ABOUT THIS TASK —
Only one stretch of the data below is needed. Output the lines from the one with "321x181 pixels." up to and including the one with "Open the Zimmer", exactly as they stand.

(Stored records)
───

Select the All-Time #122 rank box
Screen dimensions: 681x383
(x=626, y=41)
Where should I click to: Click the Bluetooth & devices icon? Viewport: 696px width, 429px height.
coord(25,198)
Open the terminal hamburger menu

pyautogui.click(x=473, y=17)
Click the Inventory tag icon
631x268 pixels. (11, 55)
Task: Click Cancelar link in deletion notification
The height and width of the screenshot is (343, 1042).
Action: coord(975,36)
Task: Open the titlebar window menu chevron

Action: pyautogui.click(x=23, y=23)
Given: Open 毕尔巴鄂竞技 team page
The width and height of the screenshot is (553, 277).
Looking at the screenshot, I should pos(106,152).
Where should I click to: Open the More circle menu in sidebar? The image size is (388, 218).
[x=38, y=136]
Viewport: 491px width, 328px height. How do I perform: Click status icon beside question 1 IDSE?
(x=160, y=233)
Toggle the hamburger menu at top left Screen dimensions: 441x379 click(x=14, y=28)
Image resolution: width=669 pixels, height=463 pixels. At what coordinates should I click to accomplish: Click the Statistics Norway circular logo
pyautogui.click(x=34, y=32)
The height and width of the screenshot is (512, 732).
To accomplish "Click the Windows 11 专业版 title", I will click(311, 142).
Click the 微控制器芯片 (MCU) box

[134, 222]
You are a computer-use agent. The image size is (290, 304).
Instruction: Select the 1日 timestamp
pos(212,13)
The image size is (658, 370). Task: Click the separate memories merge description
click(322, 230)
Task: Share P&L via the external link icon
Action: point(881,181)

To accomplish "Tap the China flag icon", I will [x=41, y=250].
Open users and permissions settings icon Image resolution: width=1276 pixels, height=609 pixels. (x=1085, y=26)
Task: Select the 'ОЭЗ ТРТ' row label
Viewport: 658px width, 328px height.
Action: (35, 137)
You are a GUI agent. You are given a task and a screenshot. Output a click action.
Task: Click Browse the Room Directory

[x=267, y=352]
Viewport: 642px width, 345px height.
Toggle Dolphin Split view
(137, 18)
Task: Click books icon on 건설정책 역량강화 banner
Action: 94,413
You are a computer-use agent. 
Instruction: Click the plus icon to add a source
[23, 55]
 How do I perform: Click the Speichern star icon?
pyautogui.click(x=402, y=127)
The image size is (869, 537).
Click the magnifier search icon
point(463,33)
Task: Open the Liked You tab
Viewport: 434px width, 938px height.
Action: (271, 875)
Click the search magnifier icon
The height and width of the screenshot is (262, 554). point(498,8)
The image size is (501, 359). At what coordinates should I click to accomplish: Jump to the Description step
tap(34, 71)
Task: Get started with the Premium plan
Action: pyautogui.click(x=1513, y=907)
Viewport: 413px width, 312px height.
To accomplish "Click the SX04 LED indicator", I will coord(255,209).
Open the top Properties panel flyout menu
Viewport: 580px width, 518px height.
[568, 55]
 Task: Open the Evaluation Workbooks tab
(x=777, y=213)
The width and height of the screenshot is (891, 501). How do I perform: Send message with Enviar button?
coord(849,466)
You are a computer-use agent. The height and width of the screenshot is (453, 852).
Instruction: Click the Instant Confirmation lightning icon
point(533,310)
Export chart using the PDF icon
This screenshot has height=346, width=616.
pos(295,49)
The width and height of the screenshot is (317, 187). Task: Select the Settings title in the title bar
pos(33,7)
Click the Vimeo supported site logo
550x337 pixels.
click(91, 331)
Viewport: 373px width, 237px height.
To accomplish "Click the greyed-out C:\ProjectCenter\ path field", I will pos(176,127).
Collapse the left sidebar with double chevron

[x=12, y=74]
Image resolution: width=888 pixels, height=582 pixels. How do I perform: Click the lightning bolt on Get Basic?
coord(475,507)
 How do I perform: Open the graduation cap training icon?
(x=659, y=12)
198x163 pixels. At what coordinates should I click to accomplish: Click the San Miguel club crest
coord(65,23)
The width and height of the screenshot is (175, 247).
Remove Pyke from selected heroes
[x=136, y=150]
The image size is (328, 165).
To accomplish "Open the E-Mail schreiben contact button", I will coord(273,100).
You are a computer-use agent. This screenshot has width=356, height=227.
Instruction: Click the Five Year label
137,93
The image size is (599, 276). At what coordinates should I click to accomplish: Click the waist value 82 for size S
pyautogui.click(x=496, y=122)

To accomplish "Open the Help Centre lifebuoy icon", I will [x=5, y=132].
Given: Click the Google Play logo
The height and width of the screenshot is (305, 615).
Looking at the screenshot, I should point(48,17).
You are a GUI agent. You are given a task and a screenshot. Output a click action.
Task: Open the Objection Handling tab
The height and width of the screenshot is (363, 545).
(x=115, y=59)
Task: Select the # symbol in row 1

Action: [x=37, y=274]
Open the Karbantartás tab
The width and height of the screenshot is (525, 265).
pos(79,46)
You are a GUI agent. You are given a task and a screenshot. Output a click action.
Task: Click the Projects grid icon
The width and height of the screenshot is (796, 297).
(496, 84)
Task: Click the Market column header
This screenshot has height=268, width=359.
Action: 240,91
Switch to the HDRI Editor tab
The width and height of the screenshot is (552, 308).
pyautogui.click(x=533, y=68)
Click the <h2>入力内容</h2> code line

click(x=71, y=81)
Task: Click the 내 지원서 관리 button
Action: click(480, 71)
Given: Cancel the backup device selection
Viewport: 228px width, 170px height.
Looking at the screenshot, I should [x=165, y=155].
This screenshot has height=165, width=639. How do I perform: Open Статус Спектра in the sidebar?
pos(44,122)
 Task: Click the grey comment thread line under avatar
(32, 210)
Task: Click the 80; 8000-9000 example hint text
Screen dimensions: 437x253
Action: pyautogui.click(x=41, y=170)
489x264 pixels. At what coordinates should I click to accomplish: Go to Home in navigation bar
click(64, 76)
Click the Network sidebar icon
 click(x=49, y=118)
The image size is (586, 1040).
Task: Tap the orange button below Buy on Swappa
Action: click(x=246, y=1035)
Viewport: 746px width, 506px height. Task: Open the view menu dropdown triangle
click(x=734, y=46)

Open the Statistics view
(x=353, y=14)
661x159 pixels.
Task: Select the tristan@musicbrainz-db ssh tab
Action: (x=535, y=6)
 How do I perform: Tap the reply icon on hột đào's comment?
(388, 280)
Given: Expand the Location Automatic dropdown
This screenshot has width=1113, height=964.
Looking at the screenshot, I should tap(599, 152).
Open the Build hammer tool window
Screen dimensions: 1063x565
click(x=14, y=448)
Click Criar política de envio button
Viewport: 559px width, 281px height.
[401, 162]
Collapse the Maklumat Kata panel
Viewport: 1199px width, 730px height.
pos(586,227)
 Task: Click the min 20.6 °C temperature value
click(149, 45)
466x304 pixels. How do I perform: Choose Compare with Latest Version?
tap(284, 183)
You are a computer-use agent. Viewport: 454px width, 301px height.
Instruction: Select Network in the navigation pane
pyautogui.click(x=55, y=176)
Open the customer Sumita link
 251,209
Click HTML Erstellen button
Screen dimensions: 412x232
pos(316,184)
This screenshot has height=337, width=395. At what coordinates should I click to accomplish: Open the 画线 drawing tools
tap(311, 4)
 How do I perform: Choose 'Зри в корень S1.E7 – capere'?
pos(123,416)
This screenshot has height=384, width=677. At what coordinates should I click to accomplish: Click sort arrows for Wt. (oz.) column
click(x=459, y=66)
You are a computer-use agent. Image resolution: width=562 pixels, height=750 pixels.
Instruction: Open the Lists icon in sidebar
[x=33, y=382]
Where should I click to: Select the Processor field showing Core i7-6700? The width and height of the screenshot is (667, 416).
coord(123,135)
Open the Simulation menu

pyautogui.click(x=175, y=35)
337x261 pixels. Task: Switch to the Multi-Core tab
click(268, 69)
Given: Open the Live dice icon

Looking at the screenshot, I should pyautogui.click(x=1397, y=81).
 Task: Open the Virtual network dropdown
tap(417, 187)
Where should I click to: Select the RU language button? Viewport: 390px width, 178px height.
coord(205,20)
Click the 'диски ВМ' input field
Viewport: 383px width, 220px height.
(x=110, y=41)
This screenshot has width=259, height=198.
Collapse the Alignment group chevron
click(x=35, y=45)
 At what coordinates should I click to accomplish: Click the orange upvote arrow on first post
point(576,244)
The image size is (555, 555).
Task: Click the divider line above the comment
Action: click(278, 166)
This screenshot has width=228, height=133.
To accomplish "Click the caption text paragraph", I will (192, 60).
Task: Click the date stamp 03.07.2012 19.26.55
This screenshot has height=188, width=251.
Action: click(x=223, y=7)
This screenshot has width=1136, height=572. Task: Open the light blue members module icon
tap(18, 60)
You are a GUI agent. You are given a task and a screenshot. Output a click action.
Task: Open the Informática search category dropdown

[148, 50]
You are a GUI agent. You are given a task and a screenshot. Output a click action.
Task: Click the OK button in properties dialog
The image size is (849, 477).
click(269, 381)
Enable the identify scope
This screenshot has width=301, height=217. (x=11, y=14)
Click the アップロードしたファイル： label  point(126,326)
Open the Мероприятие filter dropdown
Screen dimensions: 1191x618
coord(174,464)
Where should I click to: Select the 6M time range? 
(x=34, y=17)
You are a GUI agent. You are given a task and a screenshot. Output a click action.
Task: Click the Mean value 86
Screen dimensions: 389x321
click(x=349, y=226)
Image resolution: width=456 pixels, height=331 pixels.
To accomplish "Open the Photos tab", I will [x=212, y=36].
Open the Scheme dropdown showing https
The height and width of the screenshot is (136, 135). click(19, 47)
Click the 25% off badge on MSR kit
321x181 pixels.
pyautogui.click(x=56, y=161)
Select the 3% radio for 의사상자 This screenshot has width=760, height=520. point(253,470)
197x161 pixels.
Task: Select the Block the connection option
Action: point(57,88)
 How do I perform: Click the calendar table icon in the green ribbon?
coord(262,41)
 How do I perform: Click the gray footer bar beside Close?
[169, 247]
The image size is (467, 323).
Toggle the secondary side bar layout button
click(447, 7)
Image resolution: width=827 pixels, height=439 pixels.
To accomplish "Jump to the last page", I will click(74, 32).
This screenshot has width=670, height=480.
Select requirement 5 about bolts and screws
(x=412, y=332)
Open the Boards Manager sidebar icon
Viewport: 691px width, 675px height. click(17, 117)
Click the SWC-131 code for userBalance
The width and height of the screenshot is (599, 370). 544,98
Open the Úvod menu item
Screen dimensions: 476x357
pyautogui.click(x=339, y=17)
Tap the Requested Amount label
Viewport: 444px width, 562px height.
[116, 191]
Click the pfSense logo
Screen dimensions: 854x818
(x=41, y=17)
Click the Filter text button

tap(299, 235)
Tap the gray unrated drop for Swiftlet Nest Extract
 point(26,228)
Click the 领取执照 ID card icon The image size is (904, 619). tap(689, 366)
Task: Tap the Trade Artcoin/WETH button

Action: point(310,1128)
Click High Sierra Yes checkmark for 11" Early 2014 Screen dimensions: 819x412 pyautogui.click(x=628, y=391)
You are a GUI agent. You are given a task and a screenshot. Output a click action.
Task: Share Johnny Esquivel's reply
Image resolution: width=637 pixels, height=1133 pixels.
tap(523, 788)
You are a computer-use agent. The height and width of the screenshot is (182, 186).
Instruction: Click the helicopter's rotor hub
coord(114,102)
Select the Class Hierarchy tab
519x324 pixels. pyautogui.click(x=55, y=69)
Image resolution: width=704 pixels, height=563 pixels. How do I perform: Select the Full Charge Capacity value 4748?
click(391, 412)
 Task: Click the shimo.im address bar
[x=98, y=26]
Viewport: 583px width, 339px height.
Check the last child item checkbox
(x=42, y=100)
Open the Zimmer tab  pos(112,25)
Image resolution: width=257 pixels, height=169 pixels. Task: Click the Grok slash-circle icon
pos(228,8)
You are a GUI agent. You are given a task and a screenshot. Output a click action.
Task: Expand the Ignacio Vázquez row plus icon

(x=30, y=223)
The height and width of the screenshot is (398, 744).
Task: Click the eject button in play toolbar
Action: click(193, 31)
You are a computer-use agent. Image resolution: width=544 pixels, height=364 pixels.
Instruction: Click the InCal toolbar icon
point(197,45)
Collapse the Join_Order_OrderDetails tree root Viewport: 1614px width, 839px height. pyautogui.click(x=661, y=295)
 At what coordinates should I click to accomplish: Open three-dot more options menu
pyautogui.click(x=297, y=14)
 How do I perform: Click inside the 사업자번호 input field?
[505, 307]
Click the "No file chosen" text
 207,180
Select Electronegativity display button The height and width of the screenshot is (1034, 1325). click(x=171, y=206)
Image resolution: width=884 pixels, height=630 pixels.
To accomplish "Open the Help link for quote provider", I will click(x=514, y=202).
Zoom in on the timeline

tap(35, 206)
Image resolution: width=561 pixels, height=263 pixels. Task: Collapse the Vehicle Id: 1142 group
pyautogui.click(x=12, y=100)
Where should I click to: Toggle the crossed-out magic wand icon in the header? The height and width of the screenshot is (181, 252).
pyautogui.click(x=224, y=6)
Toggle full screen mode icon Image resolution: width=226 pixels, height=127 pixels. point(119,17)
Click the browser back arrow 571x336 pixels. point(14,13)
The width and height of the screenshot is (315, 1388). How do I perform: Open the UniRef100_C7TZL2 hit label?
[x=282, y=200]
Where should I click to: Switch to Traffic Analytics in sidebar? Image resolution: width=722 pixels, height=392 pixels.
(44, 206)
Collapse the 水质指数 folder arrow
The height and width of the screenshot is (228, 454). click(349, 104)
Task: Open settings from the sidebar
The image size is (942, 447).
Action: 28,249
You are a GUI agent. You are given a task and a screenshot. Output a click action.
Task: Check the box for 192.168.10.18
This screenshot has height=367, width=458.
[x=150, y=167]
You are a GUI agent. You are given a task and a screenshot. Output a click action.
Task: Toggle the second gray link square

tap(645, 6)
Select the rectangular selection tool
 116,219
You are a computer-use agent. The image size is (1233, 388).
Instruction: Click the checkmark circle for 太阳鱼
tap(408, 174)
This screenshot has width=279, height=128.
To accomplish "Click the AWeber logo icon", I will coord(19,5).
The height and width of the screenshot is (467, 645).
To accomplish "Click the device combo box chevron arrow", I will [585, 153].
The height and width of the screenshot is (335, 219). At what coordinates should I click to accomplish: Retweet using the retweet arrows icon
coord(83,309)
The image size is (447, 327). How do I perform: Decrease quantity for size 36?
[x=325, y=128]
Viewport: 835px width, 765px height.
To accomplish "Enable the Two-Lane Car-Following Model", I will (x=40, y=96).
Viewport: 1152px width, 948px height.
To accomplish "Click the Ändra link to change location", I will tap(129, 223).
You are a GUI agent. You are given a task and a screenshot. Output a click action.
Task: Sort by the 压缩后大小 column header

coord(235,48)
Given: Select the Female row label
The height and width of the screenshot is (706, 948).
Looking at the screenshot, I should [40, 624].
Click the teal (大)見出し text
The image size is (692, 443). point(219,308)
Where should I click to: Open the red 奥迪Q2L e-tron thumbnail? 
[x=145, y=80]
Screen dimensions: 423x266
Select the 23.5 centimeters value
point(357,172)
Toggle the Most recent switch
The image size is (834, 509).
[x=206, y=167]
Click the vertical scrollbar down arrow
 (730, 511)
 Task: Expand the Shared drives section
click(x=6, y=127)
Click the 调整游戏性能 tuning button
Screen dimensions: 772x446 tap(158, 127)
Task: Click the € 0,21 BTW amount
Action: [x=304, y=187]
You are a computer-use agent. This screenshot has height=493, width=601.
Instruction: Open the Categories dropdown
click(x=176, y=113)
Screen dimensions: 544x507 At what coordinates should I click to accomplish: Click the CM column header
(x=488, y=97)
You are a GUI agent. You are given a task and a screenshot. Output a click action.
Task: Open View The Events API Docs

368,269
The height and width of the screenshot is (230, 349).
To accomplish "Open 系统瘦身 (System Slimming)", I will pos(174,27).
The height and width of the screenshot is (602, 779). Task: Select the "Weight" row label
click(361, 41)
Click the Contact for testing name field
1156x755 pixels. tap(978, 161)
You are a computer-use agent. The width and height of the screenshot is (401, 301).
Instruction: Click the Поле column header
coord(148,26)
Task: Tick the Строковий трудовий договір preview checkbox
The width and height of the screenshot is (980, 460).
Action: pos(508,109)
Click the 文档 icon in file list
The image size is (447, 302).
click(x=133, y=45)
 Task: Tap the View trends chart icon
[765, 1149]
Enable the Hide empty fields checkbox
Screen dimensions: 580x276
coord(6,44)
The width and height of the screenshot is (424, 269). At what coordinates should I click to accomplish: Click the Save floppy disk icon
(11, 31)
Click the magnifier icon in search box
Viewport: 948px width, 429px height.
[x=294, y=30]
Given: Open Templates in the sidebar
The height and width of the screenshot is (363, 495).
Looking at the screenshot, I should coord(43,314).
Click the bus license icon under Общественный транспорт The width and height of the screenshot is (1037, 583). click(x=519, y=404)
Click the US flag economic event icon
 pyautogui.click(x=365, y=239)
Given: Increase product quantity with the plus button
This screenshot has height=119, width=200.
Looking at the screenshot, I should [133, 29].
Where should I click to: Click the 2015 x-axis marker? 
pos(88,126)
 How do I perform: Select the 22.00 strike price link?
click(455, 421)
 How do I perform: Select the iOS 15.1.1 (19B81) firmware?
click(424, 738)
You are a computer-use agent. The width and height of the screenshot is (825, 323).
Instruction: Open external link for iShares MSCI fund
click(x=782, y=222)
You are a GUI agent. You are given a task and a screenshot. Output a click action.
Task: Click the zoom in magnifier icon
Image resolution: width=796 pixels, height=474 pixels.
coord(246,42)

───

EXERCISE ANSWER —
321x181 pixels.
pyautogui.click(x=56, y=161)
Select the 3% radio for 의사상자 This screenshot has width=760, height=520. point(253,470)
197x161 pixels.
Task: Select the Block the connection option
Action: point(57,88)
 How do I perform: Click the calendar table icon in the green ribbon?
coord(262,41)
 How do I perform: Click the gray footer bar beside Close?
[169, 247]
The image size is (467, 323).
Toggle the secondary side bar layout button
click(447, 7)
Image resolution: width=827 pixels, height=439 pixels.
To accomplish "Jump to the last page", I will click(74, 32).
This screenshot has width=670, height=480.
Select requirement 5 about bolts and screws
(x=412, y=332)
Open the Boards Manager sidebar icon
Viewport: 691px width, 675px height. click(17, 117)
Click the SWC-131 code for userBalance
The width and height of the screenshot is (599, 370). 544,98
Open the Úvod menu item
Screen dimensions: 476x357
pyautogui.click(x=339, y=17)
Tap the Requested Amount label
Viewport: 444px width, 562px height.
[116, 191]
Click the pfSense logo
Screen dimensions: 854x818
(x=41, y=17)
Click the Filter text button

tap(299, 235)
Tap the gray unrated drop for Swiftlet Nest Extract
 point(26,228)
Click the 领取执照 ID card icon The image size is (904, 619). tap(689, 366)
Task: Tap the Trade Artcoin/WETH button

Action: point(310,1128)
Click High Sierra Yes checkmark for 11" Early 2014 Screen dimensions: 819x412 pyautogui.click(x=628, y=391)
You are a GUI agent. You are given a task and a screenshot. Output a click action.
Task: Share Johnny Esquivel's reply
Image resolution: width=637 pixels, height=1133 pixels.
tap(523, 788)
You are a computer-use agent. The height and width of the screenshot is (182, 186).
Instruction: Click the helicopter's rotor hub
coord(114,102)
Select the Class Hierarchy tab
519x324 pixels. pyautogui.click(x=55, y=69)
Image resolution: width=704 pixels, height=563 pixels. How do I perform: Select the Full Charge Capacity value 4748?
click(391, 412)
 Task: Click the shimo.im address bar
[x=98, y=26]
Viewport: 583px width, 339px height.
Check the last child item checkbox
(x=42, y=100)
Open the Zimmer tab  pos(112,25)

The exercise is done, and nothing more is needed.